The Philippines last week showed 23 newly acquired air assets, with Duterte saying they "will play an indispensable role in safeguarding our nation."
The turnover of the C-130 from the US comes after President Rodrigo Duterte’s recent rant against the Philippines’ long-time ally.
The President earlier demanded that Washington should pay if it wants to keep its Visiting Forces Agreement (VFA) with the Philippines, saying "America has a lot of offenses against us." The Philippines was an American colony.
Duterte also said the US should provide its long-time ally in Asia weapons and defensive systems as the Philippines' ill-equipped military will falter in the event of war against China, given unresolved maritime disputes between the two neighboring countries over the South China Sea.
Philippine defense and military officials, meanwhile, have affirmed their support for the VFA, which is central to Washington's Asia strategy, as China continues to flex its muscles in the continent.
Lorenzana said last week their "general feeling is for the VFA to continue" but that he told his US counterpart Lloyd Austin that "we don't want any miscalculations or accidents in the South China Sea because we are right smack there in the center of conflict."

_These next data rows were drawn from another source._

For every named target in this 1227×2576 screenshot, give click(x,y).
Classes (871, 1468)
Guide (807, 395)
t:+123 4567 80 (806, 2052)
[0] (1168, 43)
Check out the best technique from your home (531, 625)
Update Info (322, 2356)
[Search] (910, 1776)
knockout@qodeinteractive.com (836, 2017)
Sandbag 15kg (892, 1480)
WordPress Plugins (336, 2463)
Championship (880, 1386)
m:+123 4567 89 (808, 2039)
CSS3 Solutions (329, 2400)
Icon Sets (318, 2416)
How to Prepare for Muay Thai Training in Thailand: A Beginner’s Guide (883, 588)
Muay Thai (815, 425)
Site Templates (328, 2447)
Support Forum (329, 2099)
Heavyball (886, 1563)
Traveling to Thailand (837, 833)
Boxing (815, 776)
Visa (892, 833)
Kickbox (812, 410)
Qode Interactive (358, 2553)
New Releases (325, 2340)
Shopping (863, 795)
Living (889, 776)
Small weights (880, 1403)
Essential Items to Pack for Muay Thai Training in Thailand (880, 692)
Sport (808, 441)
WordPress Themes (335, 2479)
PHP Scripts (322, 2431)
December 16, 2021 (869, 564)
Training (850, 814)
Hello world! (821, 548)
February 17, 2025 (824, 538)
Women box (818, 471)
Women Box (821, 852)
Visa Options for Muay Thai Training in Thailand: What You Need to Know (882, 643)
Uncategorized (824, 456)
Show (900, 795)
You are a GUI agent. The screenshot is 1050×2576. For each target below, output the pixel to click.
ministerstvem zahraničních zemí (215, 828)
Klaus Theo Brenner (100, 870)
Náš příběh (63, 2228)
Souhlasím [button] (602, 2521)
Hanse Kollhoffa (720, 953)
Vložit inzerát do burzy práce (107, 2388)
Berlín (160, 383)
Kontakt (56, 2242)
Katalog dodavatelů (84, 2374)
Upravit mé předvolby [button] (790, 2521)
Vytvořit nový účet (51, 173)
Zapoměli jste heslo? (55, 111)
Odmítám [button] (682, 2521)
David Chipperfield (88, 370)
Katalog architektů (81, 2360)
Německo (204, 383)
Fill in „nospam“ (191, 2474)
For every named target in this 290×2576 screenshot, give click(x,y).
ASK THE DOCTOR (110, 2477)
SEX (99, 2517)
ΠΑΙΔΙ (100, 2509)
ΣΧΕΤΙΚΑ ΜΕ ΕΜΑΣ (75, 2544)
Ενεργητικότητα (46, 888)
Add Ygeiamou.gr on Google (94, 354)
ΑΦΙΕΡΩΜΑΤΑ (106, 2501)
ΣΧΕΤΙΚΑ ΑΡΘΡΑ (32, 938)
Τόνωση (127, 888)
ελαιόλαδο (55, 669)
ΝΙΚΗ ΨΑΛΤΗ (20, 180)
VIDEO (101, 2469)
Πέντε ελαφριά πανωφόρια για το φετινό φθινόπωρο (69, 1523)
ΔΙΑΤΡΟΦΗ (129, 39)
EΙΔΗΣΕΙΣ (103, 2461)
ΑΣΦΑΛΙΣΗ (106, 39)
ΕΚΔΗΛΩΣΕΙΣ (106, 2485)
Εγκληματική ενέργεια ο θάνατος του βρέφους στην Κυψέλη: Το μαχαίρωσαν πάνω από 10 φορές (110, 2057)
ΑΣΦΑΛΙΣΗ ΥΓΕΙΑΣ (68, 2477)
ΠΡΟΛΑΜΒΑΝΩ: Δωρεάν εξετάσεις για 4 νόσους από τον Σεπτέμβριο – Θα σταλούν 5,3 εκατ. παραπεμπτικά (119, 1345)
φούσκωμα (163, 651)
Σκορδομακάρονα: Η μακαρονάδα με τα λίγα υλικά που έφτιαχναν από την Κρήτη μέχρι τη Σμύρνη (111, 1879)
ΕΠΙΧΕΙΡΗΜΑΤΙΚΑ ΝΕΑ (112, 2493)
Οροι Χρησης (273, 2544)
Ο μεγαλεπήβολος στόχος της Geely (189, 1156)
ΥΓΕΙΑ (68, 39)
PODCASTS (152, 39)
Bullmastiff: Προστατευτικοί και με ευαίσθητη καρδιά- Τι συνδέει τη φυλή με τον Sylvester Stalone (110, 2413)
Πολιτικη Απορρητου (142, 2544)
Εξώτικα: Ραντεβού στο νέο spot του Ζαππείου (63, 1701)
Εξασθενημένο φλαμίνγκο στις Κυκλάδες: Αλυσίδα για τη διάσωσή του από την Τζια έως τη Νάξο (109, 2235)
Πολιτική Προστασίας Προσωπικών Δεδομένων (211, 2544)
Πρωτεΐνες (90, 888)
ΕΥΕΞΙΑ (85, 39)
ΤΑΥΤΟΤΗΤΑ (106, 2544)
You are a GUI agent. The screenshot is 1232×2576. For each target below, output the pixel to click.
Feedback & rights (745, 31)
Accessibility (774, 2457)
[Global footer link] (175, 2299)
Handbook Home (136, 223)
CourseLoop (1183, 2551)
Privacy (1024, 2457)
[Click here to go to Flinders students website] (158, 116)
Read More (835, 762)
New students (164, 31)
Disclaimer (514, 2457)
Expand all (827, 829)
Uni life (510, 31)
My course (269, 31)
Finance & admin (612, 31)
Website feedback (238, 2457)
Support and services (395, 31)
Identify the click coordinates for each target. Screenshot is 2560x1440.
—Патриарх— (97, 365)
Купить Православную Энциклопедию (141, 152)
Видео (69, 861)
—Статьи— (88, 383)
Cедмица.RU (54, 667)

Duterte unilaterally canceled the VFA last year, in an angry response to the cancellation of the US visa of his close ally, Sen. Ronald Dela Rosa. The withdrawal period has been twice extended, however, to create what Philippine officials have said is a window for better terms to be agreed on.
Defense officials from both countries are trying to salvage the VFA, which underpins the Mutual Defense Treaty and an Enhanced Defense Cooperation Agreement. Duterte has threatened to scrap all of them.